A new report from JPMorgan Chase details the skills gap that exists for many middle-skill occupations – those jobs that require some education or training beyond a high school degree. The problem stems in part from the fact that education and workforce development institutions aren't as closely aligned with these sectors to meet the growing demand. That creates an issue for both employers and those looking for work.

"There are thousands of good-paying jobs available right now in New York City, but many job-seekers don’t have the skills to get these jobs and employers don’t know how to find qualified workers," says Chauncy Lennon, head of workforce initiatives at JPMorgan Chase. "We have a lot of opportunity to help New Yorkers … if we can get them into training for these skills."

[SPECIAL REPORT: STEM Solutions]

In all, the report found there are 25,000 unfilled middle-skill jobs in the health care sector, which is expected to grow by 14 percent over the next five years. In information technology, there are 8,100 jobs, and the sector is expected to grow by 15 percent in the same time. Those jobs – such as registered nurses, lab technicians and information security analysts – also pay more than the living wage standards, usually around $25 an hour.  

The skills gap is a problem employers are seeing across the country, Lennon says, but it's important to take the time to drill down data specific to each area and not to generalize on a national scale. 

"If you just took an average nationally … it might make it seem as if there are a lot of health care jobs in a city where there are not any health care jobs," Lennon says. "We need data so each market, each city, each metro area is able to understand what their specific characteristics are and design a specific response based on those characteristics."

Overall, STEM employment in the United States has ballooned in the last 13 years, from 12.8 million jobs (as defined by the U.S. government) in 2000 to 16.8 million in 2013, according to the U.S. News/Raytheon STEM Index. A February report by Burning Glass Technologies indicated the STEM job market is actually far larger than that. 

“But STEM is not just about tech companies. It’s not just about people who wear lab coats," says William Swanson, Raytheon Company chairman. "STEM skills are needed in the many millions of jobs that will have to be filled in sectors such as energy, manufacturing, food production and perhaps most significantly, health care. What industry does not need more workers with science and math know-how? And not just at the high end. Having STEM skills could mean making it into the middle class, or not.” 

In order to address the gap, Lennon, who oversees JP Morgan Chase's New Skills at Work program, says employers need to work more closely with education and training institutions to give job-seekers and students more experiential opportunities that can help them develop the skills employers want and need. The New Skills at Work program is a five-year, $250 million initiative on education and workforce training that will produce data reports for nine major U.S. cities and four European countries examining the skills gap specific to those areas. 

"We need to do a better job of letting people know these opportunities exist," Lennon says. "We don’t have the infrastructure either through schools or other kinds of community groups that let young job-seekers know about these specific types of jobs and the pathways they need to get on to get these jobs."

> **DATA EXCERPTS**
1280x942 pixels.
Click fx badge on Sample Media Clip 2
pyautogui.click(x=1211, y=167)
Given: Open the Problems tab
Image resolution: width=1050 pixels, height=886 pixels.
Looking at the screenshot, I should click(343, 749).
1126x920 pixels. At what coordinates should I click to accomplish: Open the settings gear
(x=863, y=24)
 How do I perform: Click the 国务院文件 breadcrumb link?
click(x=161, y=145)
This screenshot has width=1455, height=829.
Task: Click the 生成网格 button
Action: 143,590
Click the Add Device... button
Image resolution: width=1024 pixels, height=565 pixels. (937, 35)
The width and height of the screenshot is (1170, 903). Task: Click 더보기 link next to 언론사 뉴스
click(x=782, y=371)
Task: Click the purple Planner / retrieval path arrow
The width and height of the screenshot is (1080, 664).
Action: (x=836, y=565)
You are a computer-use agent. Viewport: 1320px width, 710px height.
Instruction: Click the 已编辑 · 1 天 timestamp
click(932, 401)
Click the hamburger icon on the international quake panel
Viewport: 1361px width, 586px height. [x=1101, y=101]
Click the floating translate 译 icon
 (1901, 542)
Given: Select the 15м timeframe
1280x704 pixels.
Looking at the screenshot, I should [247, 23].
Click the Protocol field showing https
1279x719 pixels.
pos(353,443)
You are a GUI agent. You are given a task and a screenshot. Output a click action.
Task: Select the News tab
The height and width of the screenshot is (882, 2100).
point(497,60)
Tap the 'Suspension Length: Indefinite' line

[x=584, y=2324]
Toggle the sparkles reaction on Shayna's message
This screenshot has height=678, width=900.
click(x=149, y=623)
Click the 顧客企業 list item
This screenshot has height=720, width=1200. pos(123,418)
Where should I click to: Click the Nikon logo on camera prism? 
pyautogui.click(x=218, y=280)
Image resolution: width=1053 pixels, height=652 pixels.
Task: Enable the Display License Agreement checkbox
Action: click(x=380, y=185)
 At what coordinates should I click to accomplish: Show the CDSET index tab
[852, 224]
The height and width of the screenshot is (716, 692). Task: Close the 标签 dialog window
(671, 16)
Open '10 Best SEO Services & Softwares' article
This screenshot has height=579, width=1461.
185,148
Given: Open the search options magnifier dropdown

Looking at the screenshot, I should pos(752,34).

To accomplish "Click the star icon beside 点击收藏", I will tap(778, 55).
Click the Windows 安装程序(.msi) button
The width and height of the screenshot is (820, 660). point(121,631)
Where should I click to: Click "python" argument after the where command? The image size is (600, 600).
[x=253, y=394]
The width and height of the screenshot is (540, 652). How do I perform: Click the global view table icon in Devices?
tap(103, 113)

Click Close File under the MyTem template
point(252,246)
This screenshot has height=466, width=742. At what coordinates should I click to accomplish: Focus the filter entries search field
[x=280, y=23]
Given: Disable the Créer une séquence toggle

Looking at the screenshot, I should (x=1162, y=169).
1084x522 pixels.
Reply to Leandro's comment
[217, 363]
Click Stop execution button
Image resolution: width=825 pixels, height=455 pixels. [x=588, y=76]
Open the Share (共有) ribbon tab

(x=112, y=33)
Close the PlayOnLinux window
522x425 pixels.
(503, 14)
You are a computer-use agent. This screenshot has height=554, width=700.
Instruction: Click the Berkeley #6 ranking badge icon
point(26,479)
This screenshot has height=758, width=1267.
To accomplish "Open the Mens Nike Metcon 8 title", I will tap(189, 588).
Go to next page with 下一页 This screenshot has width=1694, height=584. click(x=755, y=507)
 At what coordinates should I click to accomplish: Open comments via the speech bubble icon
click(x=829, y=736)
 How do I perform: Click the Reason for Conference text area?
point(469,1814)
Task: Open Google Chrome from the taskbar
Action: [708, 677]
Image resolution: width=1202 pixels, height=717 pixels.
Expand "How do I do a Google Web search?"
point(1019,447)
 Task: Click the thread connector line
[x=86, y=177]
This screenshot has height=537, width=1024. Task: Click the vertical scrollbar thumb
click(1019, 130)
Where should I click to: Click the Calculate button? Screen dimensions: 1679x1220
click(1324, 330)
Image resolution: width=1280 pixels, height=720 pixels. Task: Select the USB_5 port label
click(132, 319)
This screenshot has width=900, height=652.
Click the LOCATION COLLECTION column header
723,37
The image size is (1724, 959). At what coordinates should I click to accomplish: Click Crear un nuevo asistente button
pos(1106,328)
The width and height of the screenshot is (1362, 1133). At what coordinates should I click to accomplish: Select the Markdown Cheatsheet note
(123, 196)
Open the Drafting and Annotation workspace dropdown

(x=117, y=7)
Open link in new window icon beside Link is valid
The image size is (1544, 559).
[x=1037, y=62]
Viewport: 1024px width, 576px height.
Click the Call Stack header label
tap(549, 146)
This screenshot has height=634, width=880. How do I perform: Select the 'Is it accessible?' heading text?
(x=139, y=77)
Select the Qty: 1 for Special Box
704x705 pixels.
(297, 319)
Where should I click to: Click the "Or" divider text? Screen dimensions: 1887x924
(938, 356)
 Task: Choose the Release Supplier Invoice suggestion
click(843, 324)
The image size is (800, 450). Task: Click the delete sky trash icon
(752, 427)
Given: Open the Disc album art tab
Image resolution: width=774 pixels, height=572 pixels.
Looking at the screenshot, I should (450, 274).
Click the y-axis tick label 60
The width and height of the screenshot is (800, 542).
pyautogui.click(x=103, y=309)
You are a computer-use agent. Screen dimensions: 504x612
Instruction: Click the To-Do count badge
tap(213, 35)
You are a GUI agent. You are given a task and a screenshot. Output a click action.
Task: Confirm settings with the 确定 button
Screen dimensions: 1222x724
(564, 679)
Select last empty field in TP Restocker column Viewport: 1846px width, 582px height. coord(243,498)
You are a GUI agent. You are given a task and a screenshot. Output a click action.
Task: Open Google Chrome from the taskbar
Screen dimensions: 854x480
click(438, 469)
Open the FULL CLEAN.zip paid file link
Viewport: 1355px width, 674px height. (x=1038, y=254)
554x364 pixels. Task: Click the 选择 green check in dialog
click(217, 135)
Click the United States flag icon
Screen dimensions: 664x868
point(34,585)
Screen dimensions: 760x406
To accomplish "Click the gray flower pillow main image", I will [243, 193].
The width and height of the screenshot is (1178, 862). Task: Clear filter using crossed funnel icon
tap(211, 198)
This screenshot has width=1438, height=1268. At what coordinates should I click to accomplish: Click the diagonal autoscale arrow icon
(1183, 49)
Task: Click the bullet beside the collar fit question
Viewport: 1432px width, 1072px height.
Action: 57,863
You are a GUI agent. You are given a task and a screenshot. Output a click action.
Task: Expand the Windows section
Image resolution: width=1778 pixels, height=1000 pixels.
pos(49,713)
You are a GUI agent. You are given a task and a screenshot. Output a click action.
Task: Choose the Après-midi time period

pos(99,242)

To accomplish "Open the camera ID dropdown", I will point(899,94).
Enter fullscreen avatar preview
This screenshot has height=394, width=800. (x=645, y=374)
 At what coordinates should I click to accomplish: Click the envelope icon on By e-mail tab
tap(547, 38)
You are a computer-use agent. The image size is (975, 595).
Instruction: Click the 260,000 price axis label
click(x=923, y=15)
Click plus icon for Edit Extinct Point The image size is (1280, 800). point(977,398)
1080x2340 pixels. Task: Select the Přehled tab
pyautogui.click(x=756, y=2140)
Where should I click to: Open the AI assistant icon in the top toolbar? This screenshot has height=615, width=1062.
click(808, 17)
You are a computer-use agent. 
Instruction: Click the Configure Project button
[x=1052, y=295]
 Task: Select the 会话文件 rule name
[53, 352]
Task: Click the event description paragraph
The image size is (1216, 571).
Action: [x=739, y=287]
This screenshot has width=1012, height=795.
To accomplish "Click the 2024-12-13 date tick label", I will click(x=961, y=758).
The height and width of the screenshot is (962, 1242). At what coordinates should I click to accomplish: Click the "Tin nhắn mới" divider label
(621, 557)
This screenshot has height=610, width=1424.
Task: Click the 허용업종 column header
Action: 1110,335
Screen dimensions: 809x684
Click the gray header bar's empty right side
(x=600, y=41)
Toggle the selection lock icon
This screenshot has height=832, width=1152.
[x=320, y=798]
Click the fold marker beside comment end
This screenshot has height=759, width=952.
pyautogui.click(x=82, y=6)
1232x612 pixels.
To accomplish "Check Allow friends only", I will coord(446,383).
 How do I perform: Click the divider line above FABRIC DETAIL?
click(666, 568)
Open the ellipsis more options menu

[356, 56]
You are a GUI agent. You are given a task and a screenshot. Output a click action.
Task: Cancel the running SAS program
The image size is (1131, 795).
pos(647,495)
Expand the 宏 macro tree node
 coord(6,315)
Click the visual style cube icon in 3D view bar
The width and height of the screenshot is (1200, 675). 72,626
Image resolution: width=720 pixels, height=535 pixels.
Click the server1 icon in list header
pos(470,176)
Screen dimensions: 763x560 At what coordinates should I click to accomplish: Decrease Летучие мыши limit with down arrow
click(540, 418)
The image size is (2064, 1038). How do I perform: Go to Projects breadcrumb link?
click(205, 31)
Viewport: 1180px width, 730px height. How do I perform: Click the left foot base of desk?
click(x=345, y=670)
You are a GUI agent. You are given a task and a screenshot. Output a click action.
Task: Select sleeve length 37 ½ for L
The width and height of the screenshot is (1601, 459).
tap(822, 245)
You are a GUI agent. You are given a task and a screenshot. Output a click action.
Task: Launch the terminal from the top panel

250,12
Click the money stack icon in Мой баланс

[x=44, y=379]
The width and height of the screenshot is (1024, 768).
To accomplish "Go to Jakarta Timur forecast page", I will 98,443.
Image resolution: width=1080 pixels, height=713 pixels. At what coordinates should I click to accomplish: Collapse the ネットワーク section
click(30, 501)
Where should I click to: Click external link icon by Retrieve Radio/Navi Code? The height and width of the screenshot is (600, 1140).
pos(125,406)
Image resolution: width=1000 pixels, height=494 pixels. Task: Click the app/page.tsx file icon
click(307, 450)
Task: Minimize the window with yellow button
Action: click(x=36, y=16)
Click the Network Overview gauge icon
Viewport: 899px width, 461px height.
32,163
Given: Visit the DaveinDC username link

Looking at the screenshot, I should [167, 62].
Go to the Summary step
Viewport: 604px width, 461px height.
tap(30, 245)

> **PROBLEM SET**
1. In the passage on the skills gap, why does Lennon say skills-gap data should be examined for each area rather than averaged nationally?
2. Please output the part of the passage on the skills gap from "In all, the" up to and including "a national scale.".

> **RESULTS IN ORDER**
1. A national average can mislead. It might make a city look as if it has many health care jobs when it has none. Each market, city, or metro area needs its own data to understand its specific characteristics and design a response based on them.

2.
In all, the report found there are 25,000 unfilled middle-skill jobs in the health care sector, which is expected to grow by 14 percent over the next five years. In information technology, there are 8,100 jobs, and the sector is expected to grow by 15 percent in the same time. Those jobs – such as registered nurses, lab technicians and information security analysts – also pay more than the living wage standards, usually around $25 an hour.  

The skills gap is a problem employers are seeing across the country, Lennon says, but it's important to take the time to drill down data specific to each area and not to generalize on a national scale.